Students enter silently according to the Daily Entrance Routine. There are Do Now assignments (Clicker Quiz) at their desks. Based on data from past assignments, most students seem to be struggling with the representation of word problems through the use of equations. Thus, question 1 on the Do Now will assess students’ ability to identify (DOK1) the correct equation from a list of choices. The translation of this equation is complex because it includes two equivalent expressions which students have to independently identify. If “tracy’s score is 5 point lower than Aleyah’s” and “Tracy scored a 92 on her math test” this means Tracy’s score of a 92 is equal to “5 points lower” than Aleyah’s score.
a – 95 = 92
Since the skill for this problem is rigorous, I need to assess it at a lower DOK level to identify any conceptual misunderstandings and/or develop the understanding of equivalent statements in a word problem. This is why I chose a multiple choice question rather than open response. Additionally, each multiple choice will give me valuable information about the misunderstanding a student may have. Students who choose A or B incorrectly are most likely to be the most confused about this question because there aren't any words in the problem indicating anything needs to be added. Students incorrectly choosing D are likely misunderstanding that Aleyah's score is not lower than Tracy's.
The remaining questions assess student retention of recently learned skills. The last question will assess the same skill as #1, but it is a less rigorous question which allows me to assess at a higher DOK level (construct an equation). This last question as well as the first is also engaging students through MP1.
Everyone will be entering their answers into clickers. These answers will be checked once they are done and the results will be used to put students into homogenous groups.
Students are asked to put their Do Now away and get ready for class notes. The words in red on the notes are left off the page and are written on the board for students to copy into their notes. This continues to be an effort to develop the habit of note-taking. After copying the notes students are asked to complete the three examples labeled a – c. After 3 minutes I ask for attention and ask students “what did you notice about all of the examples?” “All answers were 1” is not enough. I stretch their thinking by following up with “what do you have to multiply by to get 1” and “what about the signs? What do you notice about the signs + and – ?“ By pushing students to think about these ideas I aim to proactively address some common misconceptions when solving equations in this form. For example, if the coefficient is a negative fraction, students often wonder if they should multiply by a positive reciprocal. Negative x as a variable can then be discussed when solving these equations. If we multiply by positive 13/7 in example 3 would results in negative x, not positive x. If time permits, students may ask questions about solving and checking answers.
Worksheets are distributed and students are split into three groups. Groups will be determined using the results to the do now "clicker quiz". Students who are still having a hard time with one step equations will sit at the front to work with me on half of the questions in their worksheet. Students who scored well on the task (above 75% correct) and are trustworthy will sit in booths, and the remainder of students will be allowed to relocate anywhere in the room, including their own seats toward the front of the room.

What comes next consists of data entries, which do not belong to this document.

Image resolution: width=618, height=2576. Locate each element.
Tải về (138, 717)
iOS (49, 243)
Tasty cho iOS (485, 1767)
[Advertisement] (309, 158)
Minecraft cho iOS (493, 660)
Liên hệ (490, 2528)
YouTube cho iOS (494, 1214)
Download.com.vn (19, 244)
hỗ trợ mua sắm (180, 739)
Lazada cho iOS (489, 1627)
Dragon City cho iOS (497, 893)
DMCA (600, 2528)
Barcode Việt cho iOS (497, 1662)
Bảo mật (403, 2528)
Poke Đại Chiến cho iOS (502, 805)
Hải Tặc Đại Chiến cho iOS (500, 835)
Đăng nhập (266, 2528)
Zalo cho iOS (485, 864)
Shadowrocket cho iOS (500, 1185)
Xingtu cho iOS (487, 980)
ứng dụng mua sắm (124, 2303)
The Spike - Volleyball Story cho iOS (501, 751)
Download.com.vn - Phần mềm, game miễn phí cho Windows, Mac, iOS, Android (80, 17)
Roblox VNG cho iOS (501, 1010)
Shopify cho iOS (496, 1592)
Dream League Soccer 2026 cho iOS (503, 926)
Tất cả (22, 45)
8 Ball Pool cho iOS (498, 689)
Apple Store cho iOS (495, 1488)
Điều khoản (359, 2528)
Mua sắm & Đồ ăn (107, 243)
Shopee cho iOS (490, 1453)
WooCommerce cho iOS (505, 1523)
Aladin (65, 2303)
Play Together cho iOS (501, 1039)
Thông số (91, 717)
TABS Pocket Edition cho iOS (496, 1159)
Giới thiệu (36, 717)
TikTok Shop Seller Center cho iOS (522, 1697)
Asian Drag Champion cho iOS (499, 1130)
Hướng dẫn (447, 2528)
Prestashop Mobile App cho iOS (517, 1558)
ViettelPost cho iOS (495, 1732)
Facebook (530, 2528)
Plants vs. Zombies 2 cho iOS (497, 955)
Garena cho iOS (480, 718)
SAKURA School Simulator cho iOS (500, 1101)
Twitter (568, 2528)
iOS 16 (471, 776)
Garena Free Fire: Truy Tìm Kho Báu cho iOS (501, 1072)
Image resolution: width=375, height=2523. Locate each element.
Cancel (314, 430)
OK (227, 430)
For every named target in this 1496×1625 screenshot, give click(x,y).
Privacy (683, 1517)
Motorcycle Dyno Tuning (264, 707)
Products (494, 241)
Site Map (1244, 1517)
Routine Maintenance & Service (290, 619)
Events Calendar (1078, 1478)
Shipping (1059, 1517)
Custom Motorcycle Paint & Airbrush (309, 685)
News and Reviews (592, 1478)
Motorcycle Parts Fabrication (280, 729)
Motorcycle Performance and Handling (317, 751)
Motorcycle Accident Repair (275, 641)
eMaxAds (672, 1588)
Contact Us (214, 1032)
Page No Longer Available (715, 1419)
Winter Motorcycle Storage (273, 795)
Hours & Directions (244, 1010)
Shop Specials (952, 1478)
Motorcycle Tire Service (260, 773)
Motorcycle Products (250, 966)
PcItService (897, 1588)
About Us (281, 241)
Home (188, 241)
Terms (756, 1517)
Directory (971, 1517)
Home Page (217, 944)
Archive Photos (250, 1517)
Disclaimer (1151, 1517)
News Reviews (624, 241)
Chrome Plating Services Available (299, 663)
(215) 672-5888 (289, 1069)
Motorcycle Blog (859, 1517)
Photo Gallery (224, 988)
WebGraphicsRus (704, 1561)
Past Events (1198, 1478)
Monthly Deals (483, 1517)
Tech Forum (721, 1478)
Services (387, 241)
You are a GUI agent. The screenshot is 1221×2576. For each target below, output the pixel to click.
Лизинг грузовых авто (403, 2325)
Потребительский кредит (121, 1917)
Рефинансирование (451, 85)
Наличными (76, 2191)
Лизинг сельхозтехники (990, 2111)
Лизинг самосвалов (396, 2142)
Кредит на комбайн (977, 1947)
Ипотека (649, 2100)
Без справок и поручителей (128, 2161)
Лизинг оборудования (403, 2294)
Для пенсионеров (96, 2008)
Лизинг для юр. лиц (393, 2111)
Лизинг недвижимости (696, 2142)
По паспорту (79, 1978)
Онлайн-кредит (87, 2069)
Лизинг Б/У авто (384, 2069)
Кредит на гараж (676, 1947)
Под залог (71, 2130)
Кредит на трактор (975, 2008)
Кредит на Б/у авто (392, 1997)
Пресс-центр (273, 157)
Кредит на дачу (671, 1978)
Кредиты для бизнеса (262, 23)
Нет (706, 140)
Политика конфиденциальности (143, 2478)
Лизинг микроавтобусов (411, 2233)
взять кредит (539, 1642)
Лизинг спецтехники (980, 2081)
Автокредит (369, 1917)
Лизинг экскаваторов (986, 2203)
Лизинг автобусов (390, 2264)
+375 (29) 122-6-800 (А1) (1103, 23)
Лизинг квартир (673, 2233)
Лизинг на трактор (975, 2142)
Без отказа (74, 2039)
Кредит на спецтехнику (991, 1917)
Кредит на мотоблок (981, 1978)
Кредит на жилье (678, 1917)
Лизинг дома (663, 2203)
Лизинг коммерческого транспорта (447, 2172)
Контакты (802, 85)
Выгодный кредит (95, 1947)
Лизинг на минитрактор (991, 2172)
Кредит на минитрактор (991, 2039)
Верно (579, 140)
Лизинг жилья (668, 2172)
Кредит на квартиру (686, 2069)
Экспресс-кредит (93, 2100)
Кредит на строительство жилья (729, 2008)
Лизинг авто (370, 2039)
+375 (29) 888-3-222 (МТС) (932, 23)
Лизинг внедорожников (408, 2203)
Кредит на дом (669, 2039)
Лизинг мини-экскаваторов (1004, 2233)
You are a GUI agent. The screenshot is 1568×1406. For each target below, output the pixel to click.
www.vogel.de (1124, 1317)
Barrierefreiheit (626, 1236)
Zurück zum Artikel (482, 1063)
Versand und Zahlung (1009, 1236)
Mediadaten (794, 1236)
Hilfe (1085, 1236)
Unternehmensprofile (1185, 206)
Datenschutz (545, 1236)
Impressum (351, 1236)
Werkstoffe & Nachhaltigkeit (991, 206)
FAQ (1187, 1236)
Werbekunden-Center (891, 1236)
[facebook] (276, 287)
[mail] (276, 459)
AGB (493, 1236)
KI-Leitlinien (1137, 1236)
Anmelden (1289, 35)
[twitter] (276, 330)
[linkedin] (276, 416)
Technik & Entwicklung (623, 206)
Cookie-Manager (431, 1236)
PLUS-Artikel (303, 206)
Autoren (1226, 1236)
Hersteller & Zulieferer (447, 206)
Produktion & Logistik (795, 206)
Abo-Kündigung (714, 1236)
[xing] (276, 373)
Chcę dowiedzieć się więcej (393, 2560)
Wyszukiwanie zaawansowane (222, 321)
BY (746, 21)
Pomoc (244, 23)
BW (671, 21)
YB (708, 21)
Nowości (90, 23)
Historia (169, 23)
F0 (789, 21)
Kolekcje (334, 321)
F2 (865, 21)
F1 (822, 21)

When reviewing one step equations I will ask students to remind me about the goal when solving equations and some of the basic rules ( i.e. the goal is to isolate the variable, meaning leave the x alone. We do this using opposite operations until the variable has a +1 as a coefficient. When solving equations it is important to make sure that the equation is always balanced, meaning the same opposite operations are being done on both sides of the equation).
Question nine is also another question that is reviewed with the group working with me. I ask students to identify a variable first. What is the unknown? (the width of the flag) Then students are to identify the phrase in the word problem that can be used to represent one of the expressions in the word problem. This question is similar to #1 in the Do Now because students must recognize the equivalent expressions as the length of the flag, 5 ft, and the algebraic monomial that represents the length as a function of the width, (19/10)w . Thus,
(19/10)w = 5
At the end of 20 minutes the clicker assessment is stopped and students are aware of the questions they answered correctly and incorrectly. We review work and answers for the 3 lowest scored questions.
For the closing, students are given a 5 question clicker quiz. At the beginning of class students were made aware of a grade choice for the day. I would need one grade by the end of class: the two opportunities were the Do Now and the Exit Tickets. The aim is for students to be motivated to ask questions and engage in the learning even if their score on the first assignment was not good. They can work to improve their score by asking and answering questions throughout class and performing their best work on the exit ticket. I reinforce check steps throughout the task as their defense against losing points on graded assignments. Students who score above 90% on the first task are engaged to score above 90% again because the incentive is a homework pass. At the end of 10 minutes homework is distributed and students are dismissed.